Here is the relevant parts of my code:
- Pearson distance
## Pearson distance with Nans
from scipy.stats import pearsonr
def PearsonDist(x, y):
if(len(x.shape) < len(y.shape)):# For Cluster Assignment
x = np.expand_dims(x, axis=0).repeat(y.shape[0], axis=0)
nan_or = np.logical_or(np.isnan(x), np.isnan(y))
corr = [pearsonr(x[i, ~nan_or[i]], y[i, ~nan_or[i]])[0] if((~nan_or[i]).sum() >=2) else 1 for i in range(y.shape[0])]
elif(len(x.shape) > len(y.shape)):
y = np.expand_dims(y, axis=0).repeat(x.shape[0], axis=0)
nan_or = np.logical_or(np.isnan(x), np.isnan(y))

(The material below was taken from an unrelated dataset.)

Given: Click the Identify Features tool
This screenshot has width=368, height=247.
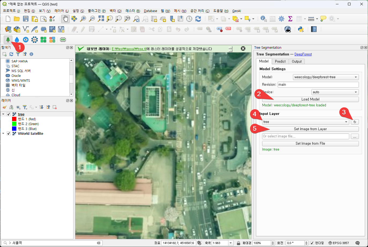Looking at the screenshot, I should [263, 19].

corr = [pearsonr(x[i, ~nan_or[i]], y[i, ~nan_or[i]])[0] if((~nan_or[i]).sum() >=2) else 1 for i in range(y.shape[0])]
else:# For training phase
nan_or = np.logical_or(np.isnan(x), np.isnan(y))
if((~nan_or).sum() <2):
return 1
corr = pearsonr(x[~nan_or], y[~nan_or])[0]
return 1 - np.abs(corr)
import nltk
from nltk.cluster.kmeans import KMeansClusterer
# Initialization and data preparation code...
list_RMSE_q2 = []
list_MAE_q2 = []
list_k_q2 = [2, 5, 10, 20, 40]
for i in range(nbre_replis):
list_RMSE_i = []
list_MAE_i = []
# Code to split data into training and validation sets...
for num_cluster in list_k_q2:
data = MUI_numpy_train.copy()
data[np.isnan(data)] = Biais_mat(MUI_numpy_train)[np.isnan(data)]

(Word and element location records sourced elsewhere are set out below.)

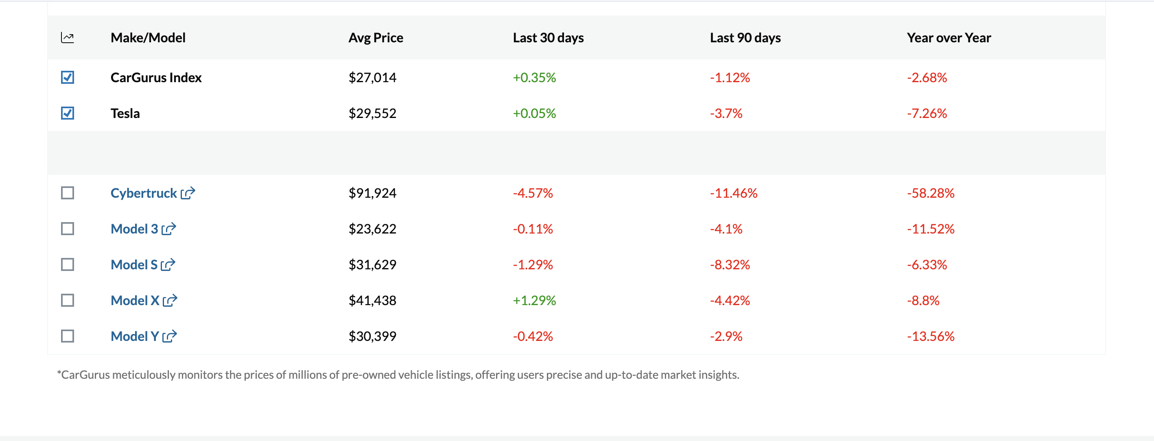This screenshot has height=441, width=1154.
Task: Click the Year over Year header
Action: click(949, 38)
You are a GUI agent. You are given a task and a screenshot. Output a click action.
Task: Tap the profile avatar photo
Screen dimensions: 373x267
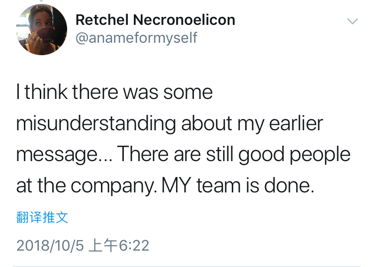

kclusterer = KMeansClusterer(num_cluster, distance=EuclidDist, repeats=1, avoid_empty_clusters=True)
assigned_clusters = kclusterer.cluster(data, assign_clusters=True)
centroids = np.array([np.nanmean(MUI_numpy_train[assigned_clusters==k], axis=0) for k in range(num_cluster)])

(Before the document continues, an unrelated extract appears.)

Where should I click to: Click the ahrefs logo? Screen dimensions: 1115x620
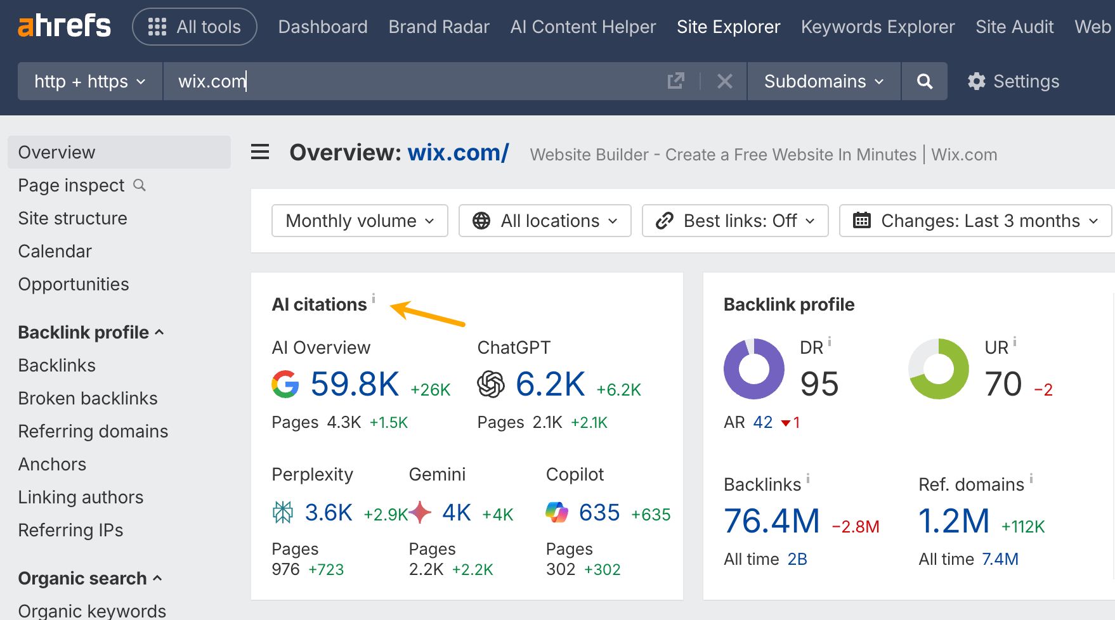pyautogui.click(x=63, y=26)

assigned_clusters_valid = kclusterer.cluster(MUI_numpy_valid, assign_clusters=False)
R_pred = centroids[assigned_clusters_valid]
list_RMSE_i.append(RMSE_mat(R_pred, MUI_numpy_valid))
list_MAE_i.append(MAE_mat(R_pred, MUI_numpy_valid))
list_RMSE_q2.append(np.array(list_RMSE_i))
list_MAE_q2.append(np.array(list_MAE_i))
# Code to calculate and print the final RMSE and MAE...
This block of code is taking significantly longer to execute than expected. The execution time ranges from 2 hours to even longer, which seems excessive for the dataset size and the complexity of the task.
- Dataset Details: The user-item matrix MUI_numpy has dimensions [number of users] x [number of items], with a substantial amount of missing values (NaNs) that I replace with the mean rating per item (using Biais_mat function).
- I want to use K-means clustering to predict the votes (ratings) and calculate the mean squared error (MSE) for different numbers of clusters to determine the optimal cluster count.
- Execution Environment: The code is run in a VSCode Jupyter Notebook on a laptop with an amd ryzen 7 processor and 16GB RAM".
I am looking for advice on how to optimize the execution time or understand why the process is taking so long. Are there any known performance issues with KMeansClusterer in NLTK when used in this manner, or could there be inefficiencies in my approach to data preparation and clustering?